Trump has polled poorly with minorities and has been heavily criticized for his proposals on immigration, which include deporting millions of undocumented foreigners, building a wall along the Mexican border, and suspending Muslim immigration to shore up national security.
But he has tried recently to broaden his appeal to them, hinting at a softening of his hard-line position on immigration.
In comments broadcast on Fox News on Wednesday night, Trump said he would be willing to work with immigrants who have abided by U.S. laws while living in the country, backing away from his insistence during the primaries that he would try to deport all 11 million illegal immigrants.
He said on Thursday he would deliver an immigration speech detailing his updated positions at a later date, after canceling previous plans to address the issue.
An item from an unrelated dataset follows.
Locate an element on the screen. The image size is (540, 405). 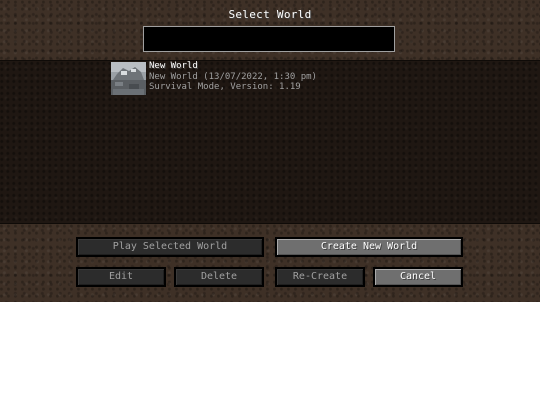
play-selected-world-button: Play Selected World is located at coordinates (170, 247).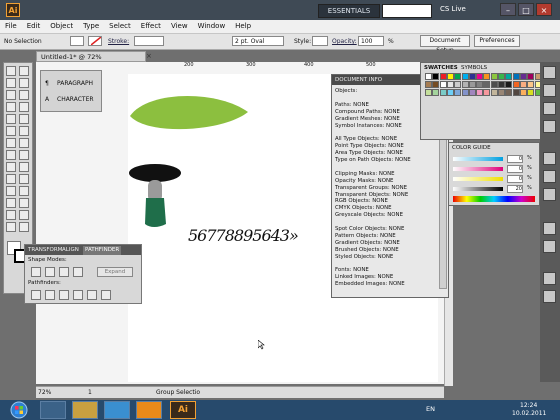 The width and height of the screenshot is (560, 420). Describe the element at coordinates (11, 203) in the screenshot. I see `symbol-sprayer-tool-icon` at that location.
He also met on Thursday morning with black and Hispanic Republicans at his New York headquarters.
'Shame on you'
Clinton released a web video on Thursday ahead of her Nevada speech tying Trump to white supremacist groups, including the Ku Klux Klan. The video shows a Klan member praising Trump and plays a recording of former leader Klan leader David Duke calling on white people to vote for Trump.
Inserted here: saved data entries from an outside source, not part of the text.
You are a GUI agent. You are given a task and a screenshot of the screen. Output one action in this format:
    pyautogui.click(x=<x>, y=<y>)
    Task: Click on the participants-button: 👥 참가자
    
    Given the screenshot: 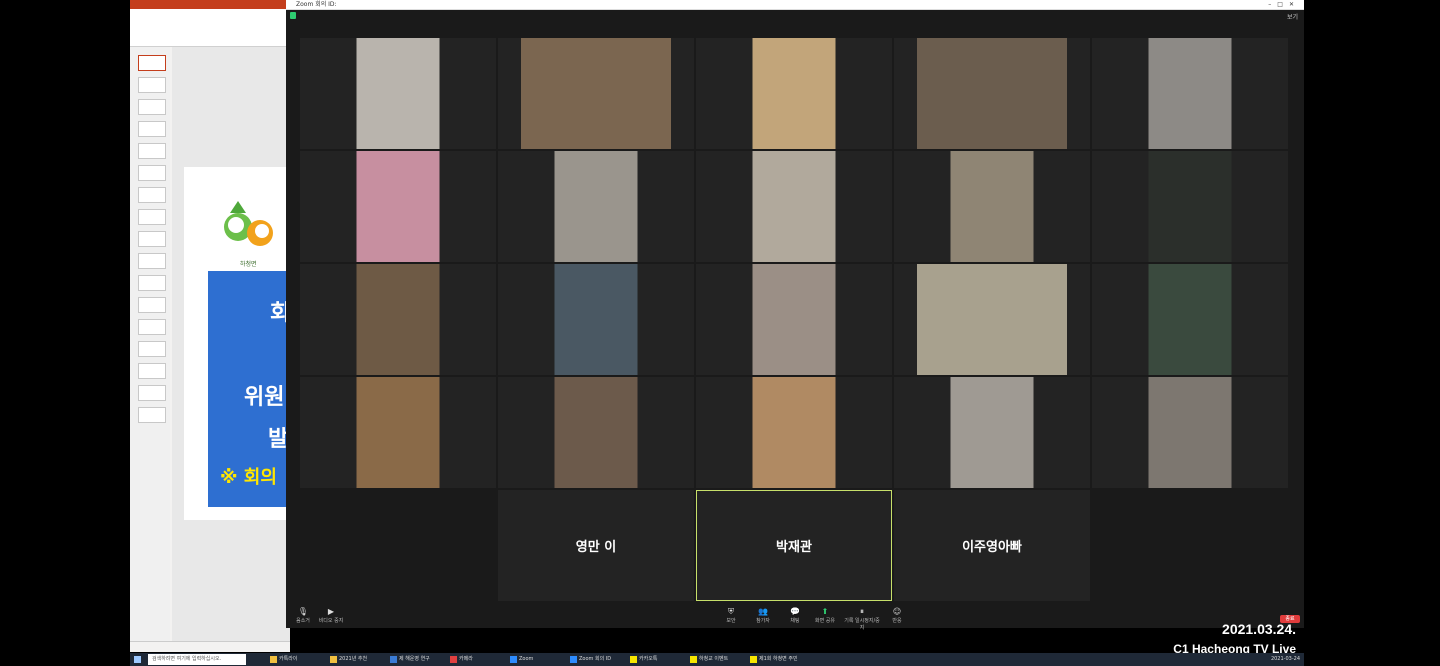 What is the action you would take?
    pyautogui.click(x=763, y=616)
     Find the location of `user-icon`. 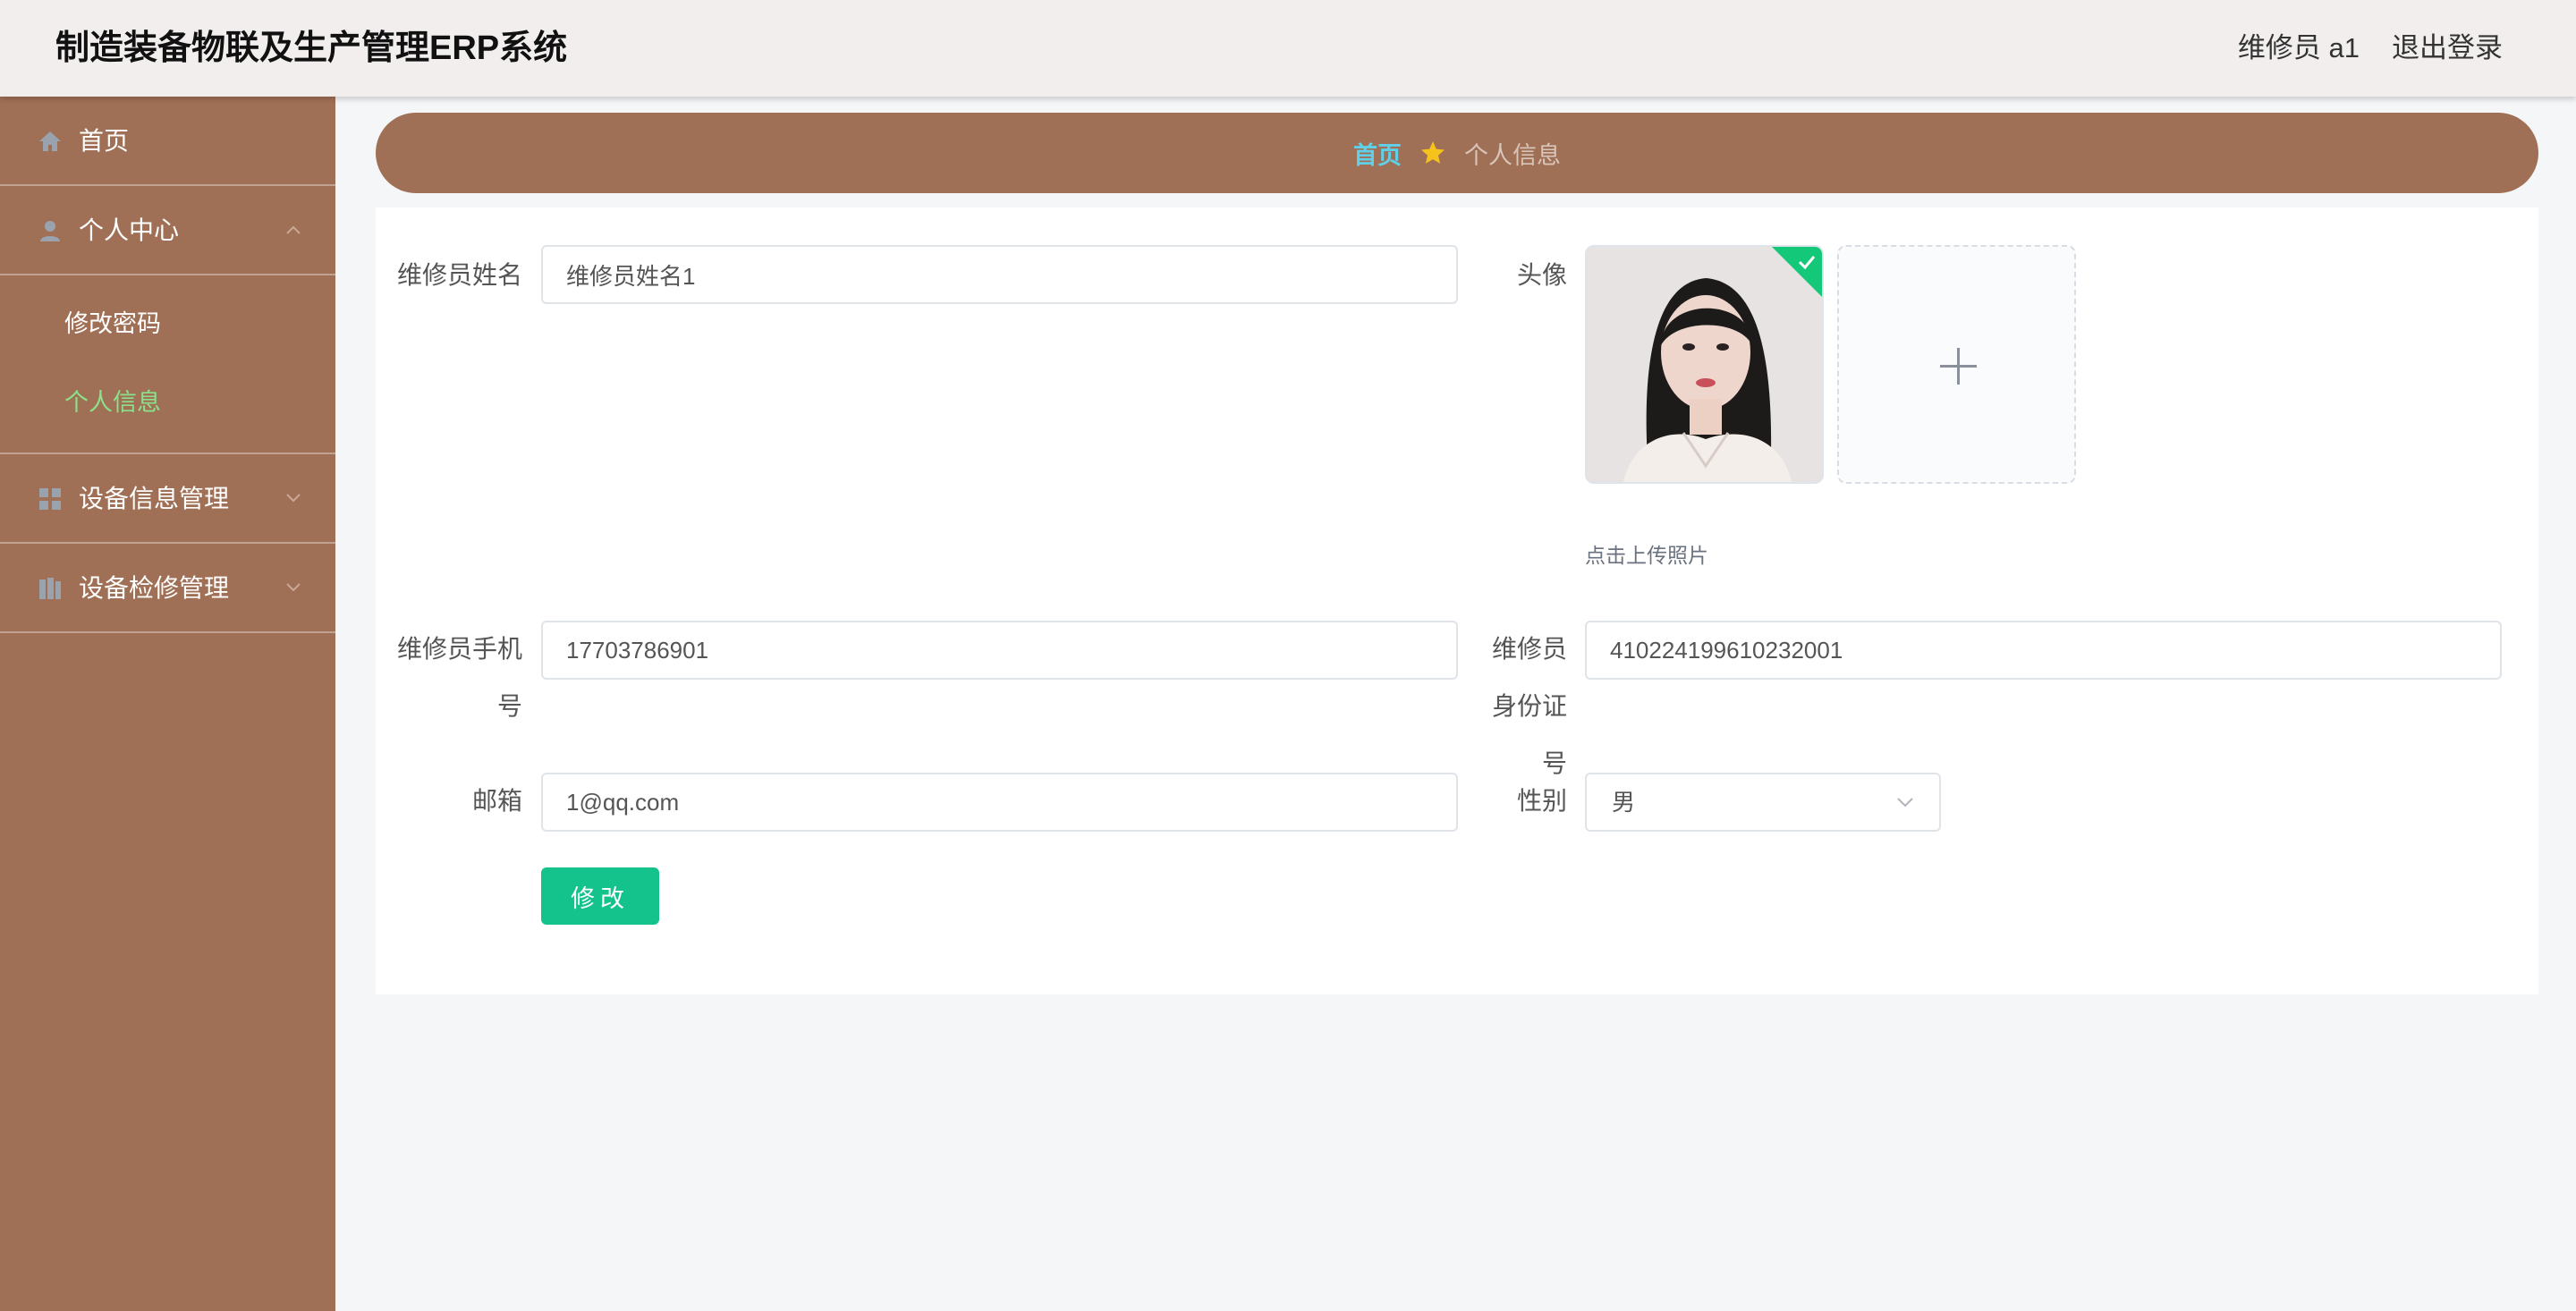

user-icon is located at coordinates (50, 230).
The video also shows newly appointed Trump campaign chairman Steve Bannon, who ran the website Brietbart.com, which has been accused of stoking online racists and providing them a venue to spread information.
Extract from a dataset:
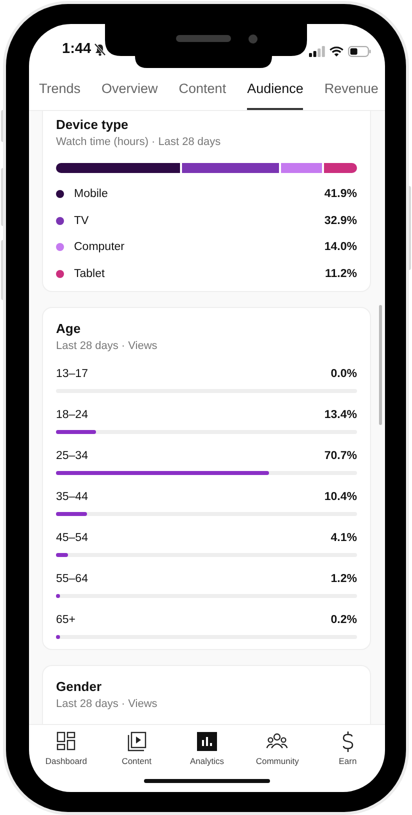 The image size is (412, 815). What do you see at coordinates (72, 497) in the screenshot?
I see `age-label: 35–44` at bounding box center [72, 497].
Bannon told the magazine Mother Jones during the Republican National Convention last month that the website was "the platform for the alt-right," a brand of U.S. political conservatism associated with white nationalism and nativism. For example, Breitbart has a section called "black crime."
Trump's campaign called for the Clinton campaign to withdraw the video.
"This type of rhetoric and repulsive advertising is revolting and completely beyond the pale," Mark Burns, an African-American pastor who supports Trump, said in a statement. "I call on Hillary Clinton to disavow this video and her campaign for this sickening act that has no place in our world."
Trump said on Thursday the Clinton attacks were not only an assault on him but on all his supporters. Those are people, he said, who want strong borders and to prevent Islamist militants from attacking Americans inside the United States.
"To Hillary Clinton, and to her donors and advisers, pushing her to spread smears and her lies about decent people, I have three words. I want you to remember these three words: Shame On You," he said in New Hampshire.
A Reuters/Ipsos States of the Nation poll for the week beginning Aug. 15 found Clinton beating Trump among Hispanic voters by 15 percentage points - 45 percent to 30 percent - and by 57 percentage points among black voters - 69 percent to 12 percent.
Trump's efforts to woo minorities were unlikely to work, said Bernard Fraga, a political science professor at Indiana University whose research involves race and politics.
"I don't think these efforts will do a lot to help him in minority communities," Fraga said. "Trump has gained a reputation of being more hostile to minority communities."
But he added the effort could help him win over white moderates concerned by his reputation with minorities.